There are four ways you can help Encore! Old Pianos to stay in business:

(1) Make a one-time or monthly donation. I recently added a donation button to Encore’s home screen. This is something new that awaited me when I returned to WordPress, and I decided to jump on board. That said, if you have found my site helpful and/or interesting, I’d appreciate your showing the love with a one-time or monthly donation.

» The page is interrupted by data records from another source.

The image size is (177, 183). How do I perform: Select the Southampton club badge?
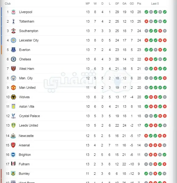point(13,31)
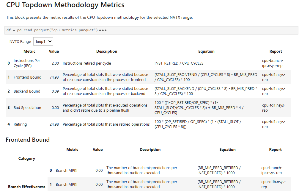Select loop1 in the NVTX Range selector
The height and width of the screenshot is (192, 299).
click(43, 41)
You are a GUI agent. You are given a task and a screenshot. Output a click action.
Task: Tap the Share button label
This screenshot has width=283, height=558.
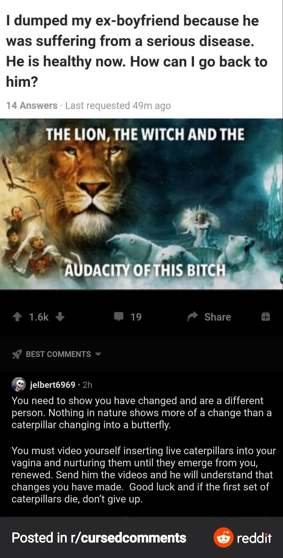[218, 317]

Your donation will help me be able to dedicate more time to painting, creating, and writing. I’m currently working a part-time temporary job outside the house, but I have no desire to work permanently for someone else. My heart is here in my studio, and my passion is making people smile by providing them with unique piano art to celebrate their own talents and contributions to society. I’d love nothing more than to be able to stay home and keep doing what I’m doing—saving old pianos from the landfill—and to keep getting better at it by means of study and experience.

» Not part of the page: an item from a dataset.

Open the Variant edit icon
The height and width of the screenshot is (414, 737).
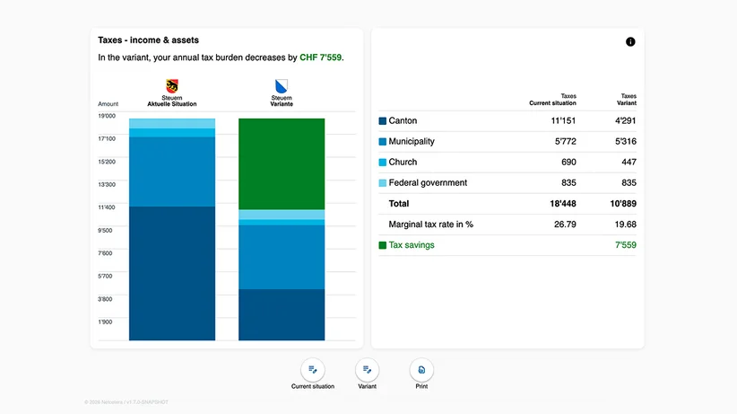[367, 370]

(2) Make a purchase. Do you see something here that you just can’t live without? Why not make it yours?

And what about the musicians in your life for whom you typically purchase a gift? Your child, sibling, parent who sings or plays an instrument? And don’t forget the teachers. Most of my items are actually purchased as gifts for music students, music teachers, choir/band directors, etc. Sometimes the entire band/choir will go in together to purchase a substantial gift for their leader.

(3) Spread the word. This is the most important of all, for the best advertising is word-of-mouth. Have you enjoyed getting a behind-the-scenes look at how my piano art comes together? Have you been able to make an informed decision on the purchase of a piano after reading one of my history articles? Or perhaps I’ve helped you identify the year your piano was made. Have you been delighted with the gems I share from my fellow bloggers? And have you been the giver—or recipient—of a piece of piano art, or perhaps a key chain or home d├ęcor item? Do you simply appreciate the fact that my end goal is to help protect our environment by repurposing old pianos that others throw out? Then tell your friends because maybe what resonated with you will also resonate with them.

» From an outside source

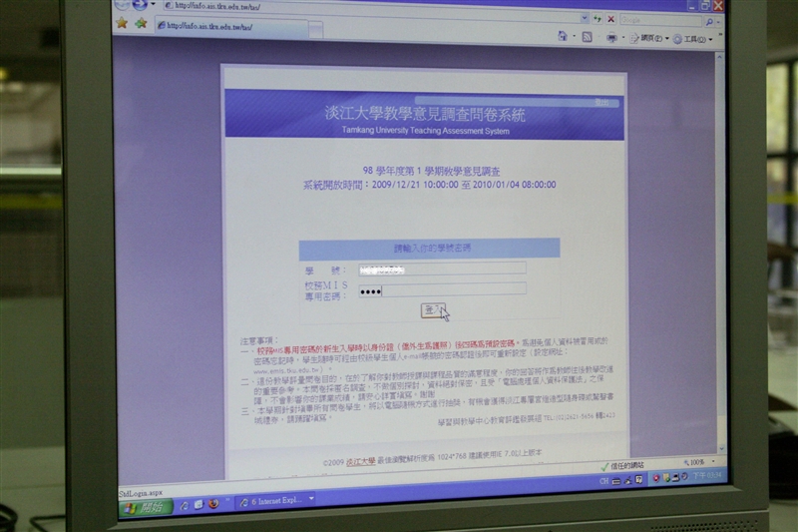Click the Favorites Center star icon
798x532 pixels.
coord(122,23)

(4) Donate your old piano and worn-out pieces. This last option is rather exclusive, but no less important than the rest. Perhaps you’re a piano technician, or you know one, who grieves each time you have to burn or otherwise discard the old, worn action parts. Why not send them to me? I can make great use of them.

Or maybe you own a piano that was destroyed in a fire or other disaster. I have traveled as many as 200 miles to retrieve a load of discarded pianos and sundry action pieces. And do you know how I learned about them? Through word-of-mouth! Someone passed my name along, and before I knew it, my sons and I were traveling two states over to meet a wonderful retired technician and his daughter and grandson. In fact, that’s how almost all of the 20 pianos came to me, through word-of-mouth.

And if the piano has special significance to you, I can give you a gift in exchange for your donation. Many a donor now has a piece of their cherished piano in their home, serving a practical or ornamental function while also reminding them of the many memories made while seated at those keys.